1881年のユダヤ人の人口比をしめすマップ

●『父の国の母たち : 女を軸にナチズムを読む』

「人種と性についての二つの「革命」を行ったナチ・ ドイツ。この革命を遂行するには、“二流の性”としての女性の参加が不可欠だった—男性指導者の神話に隠れ、これまで語られなかった女たち。体制協力者・ キリスト教徒・抵抗者・ユダヤ女性の役割と選択を通じて、あらたな角度からナチズムを読む。「価値ある者」と「価値のない者」を分割した「父の国=ナチ・ ドイツ」では、“家族”に対する幻想が大きな意味を持つことになった。「家族の守り手=母」である女たちは、この社会のなかで何を願い、どのように生きた のか。父性と母性の対立を手がかりに、個人と国家の本質的な関係を探る」"BOOK database").

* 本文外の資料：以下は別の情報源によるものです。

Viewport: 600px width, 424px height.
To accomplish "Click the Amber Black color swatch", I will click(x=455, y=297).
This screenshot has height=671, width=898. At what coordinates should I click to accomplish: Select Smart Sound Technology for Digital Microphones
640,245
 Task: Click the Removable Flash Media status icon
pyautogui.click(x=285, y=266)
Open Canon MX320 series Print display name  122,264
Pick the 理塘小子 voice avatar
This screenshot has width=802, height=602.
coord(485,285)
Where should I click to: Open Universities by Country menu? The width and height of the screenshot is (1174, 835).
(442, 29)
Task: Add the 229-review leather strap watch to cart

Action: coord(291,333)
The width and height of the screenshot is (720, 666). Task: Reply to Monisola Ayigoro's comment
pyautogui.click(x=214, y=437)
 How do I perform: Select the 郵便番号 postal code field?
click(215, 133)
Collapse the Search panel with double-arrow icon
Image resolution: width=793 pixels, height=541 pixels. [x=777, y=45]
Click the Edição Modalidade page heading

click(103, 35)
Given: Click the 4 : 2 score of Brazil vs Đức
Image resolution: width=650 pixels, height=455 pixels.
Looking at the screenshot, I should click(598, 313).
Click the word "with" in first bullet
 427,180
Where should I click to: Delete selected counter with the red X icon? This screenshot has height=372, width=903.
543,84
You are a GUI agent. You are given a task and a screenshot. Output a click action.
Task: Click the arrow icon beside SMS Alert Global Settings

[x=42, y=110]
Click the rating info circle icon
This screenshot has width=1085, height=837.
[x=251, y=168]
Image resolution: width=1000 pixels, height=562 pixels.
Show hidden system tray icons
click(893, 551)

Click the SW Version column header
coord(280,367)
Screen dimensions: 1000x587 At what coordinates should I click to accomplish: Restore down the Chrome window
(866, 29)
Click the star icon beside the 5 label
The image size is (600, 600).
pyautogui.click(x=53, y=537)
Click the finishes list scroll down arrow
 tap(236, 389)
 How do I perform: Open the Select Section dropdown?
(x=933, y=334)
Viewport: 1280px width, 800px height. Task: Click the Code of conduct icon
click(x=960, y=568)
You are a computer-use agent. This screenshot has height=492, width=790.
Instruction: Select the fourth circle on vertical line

●虐殺(genocide)のタイポロジー:ナチスドイツ時代における虐殺遂行の四分類

虐殺のタイプ
論者
殺害への関与
普通の人が別人格になり銃を乱射するタイプ クリストファー・ブラウニング
「普通の人」という用語はブラウニングの書名より由来する。最初は躊躇しても、次第に無感覚になり虐殺に加担するようになる。なかには精神的に耐え切れずにアルコールに頼りながら虐殺行為を続ける兵士もいた。
隣人だったひとがユダヤ人を殺害するタイプ
ヤン・グロス
ポーランドでは、ユダヤ人との混住が可能であったのに、ナチス侵攻以降、積極的に元友人たちを殺害するようになる。ルワンダでのツチに対するフツの虐殺行為も類似(→ルワンダでの出来事)。
犠牲者になる人たちが加害者と一緒になって虐殺に加担するタイプ
プリモ・レーヴィ、クロード・ランズマン
絶滅収容所において、ユダヤ人収容者からリクルートされた特別労務班(ゾンダーコマンド)のメンバーになり、ナチス将校から指示を受けて、実際の虐殺労務に携わる。
机上の殺害者
ハンナ・アーレント
アドルフ・アイヒマンのように収容所システムの官僚として働き、カントの定言命法すら理解しながらも、虐殺を知りながら自分の目の前に与えられた業務を粛々と遂行する。